Dün Mirabel kardeşlerdik; bugün panzerlerin önüne korkusuzca çıkan kırmızılı ve siyahlı kadınlarız. Biz, utanç duvarlarına karşı bedenini ölüme yatırmaktan çekinmeyen; savaşta mücadele eden; emek, özgürlük, adalet ve barış mücadelesinde adım adım, ilmek ilmek yaşamı örenleriz. Kadın olmadan devrim olmayacağını biliyoruz.
25 Kasım Kadına Yönelik Şiddete Karşı Uluslararası Dayanışma Günü eylemliklerimizle; kobane, rojava, şengal ve Gezi direnişinde kadın dayanışması ve mücadelesini yükselten kadınların sesini sesimize katarak güçleniyoruz.

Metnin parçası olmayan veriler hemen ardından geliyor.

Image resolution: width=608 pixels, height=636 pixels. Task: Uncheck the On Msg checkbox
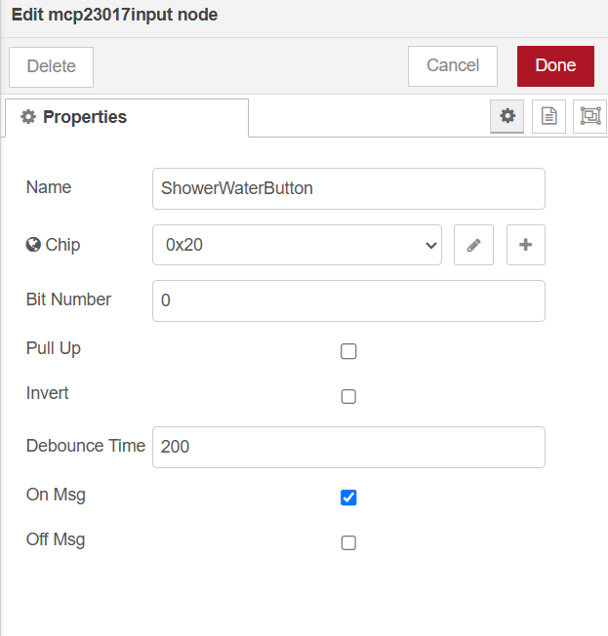point(348,497)
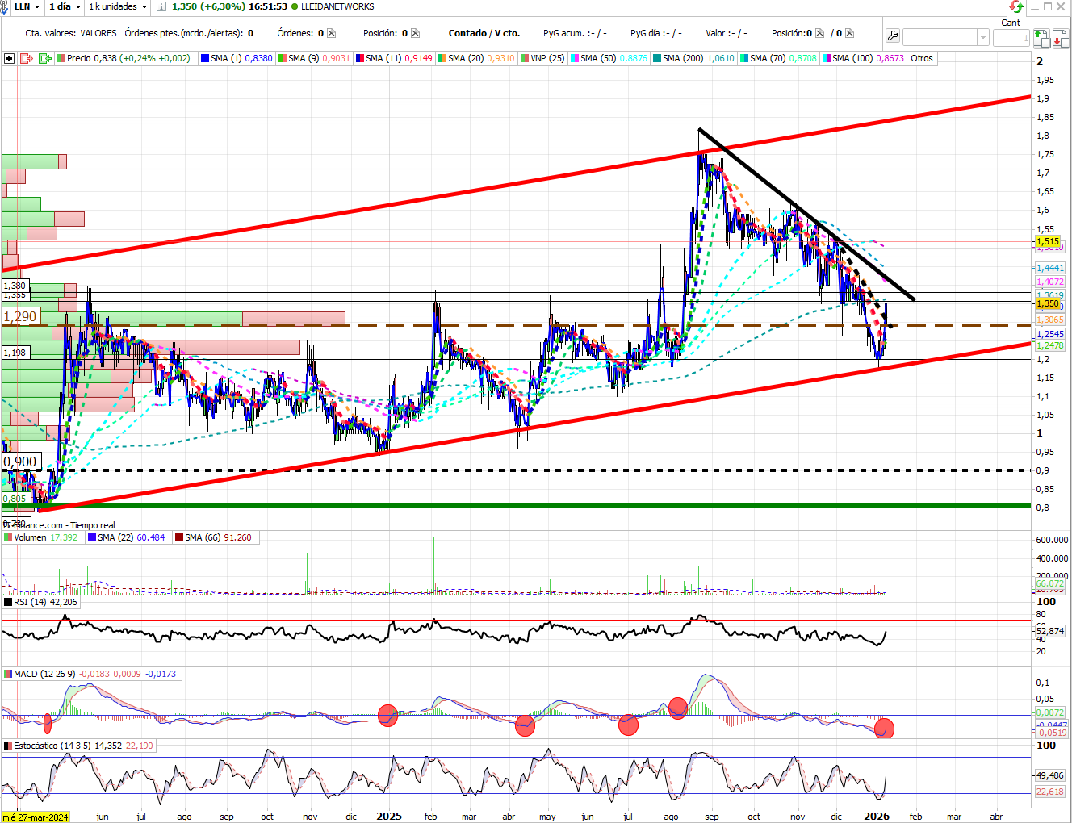Open the chart settings wrench icon
The height and width of the screenshot is (823, 1072).
(894, 36)
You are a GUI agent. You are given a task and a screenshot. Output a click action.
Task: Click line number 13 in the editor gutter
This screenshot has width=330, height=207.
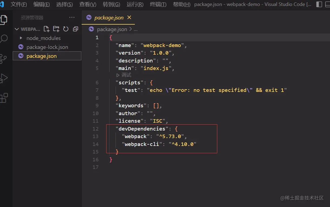95,136
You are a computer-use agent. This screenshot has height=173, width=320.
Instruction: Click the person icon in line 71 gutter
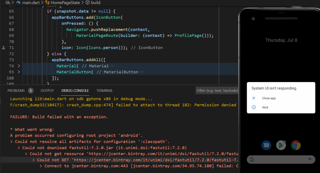[x=3, y=48]
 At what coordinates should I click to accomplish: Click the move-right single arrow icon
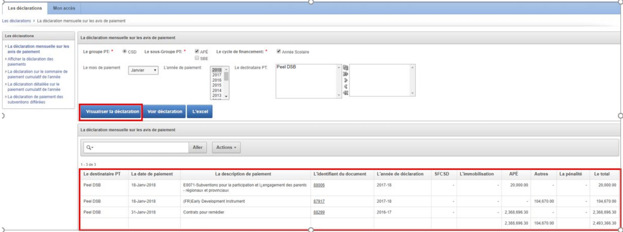(x=346, y=80)
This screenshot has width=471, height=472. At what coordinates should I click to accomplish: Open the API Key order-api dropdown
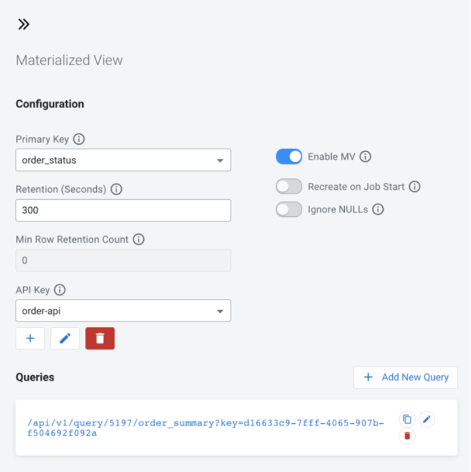(x=123, y=311)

Biz SES’li kadınlar; şiddetsiz bir toplum, eşitlik ve adalet taleplerimize sahip çıkarak; şiddetin her türlüsüne; tacizlere, tecavüzlere, istismarlara ve katliama sessiz kalmayacak; yaşamın her alanını dönüştürmeye devam edeceğiz
Bir kadın bakanlığı istiyoruz.
Bizi gören, bizim taleplerimizi esas alan politikalar yapılsın ve hayata geçirilsin istiyoruz.
Toplumsal cinsiyet eşitliğine dayanan bir bütçe oluşturulmasını talep ediyoruz.
Erkek adalet değil, gerçek adalet istiyoruz.
“Bedenimiz, kimliğimiz, emeğimiz ve hayatlarımız bizimdir!”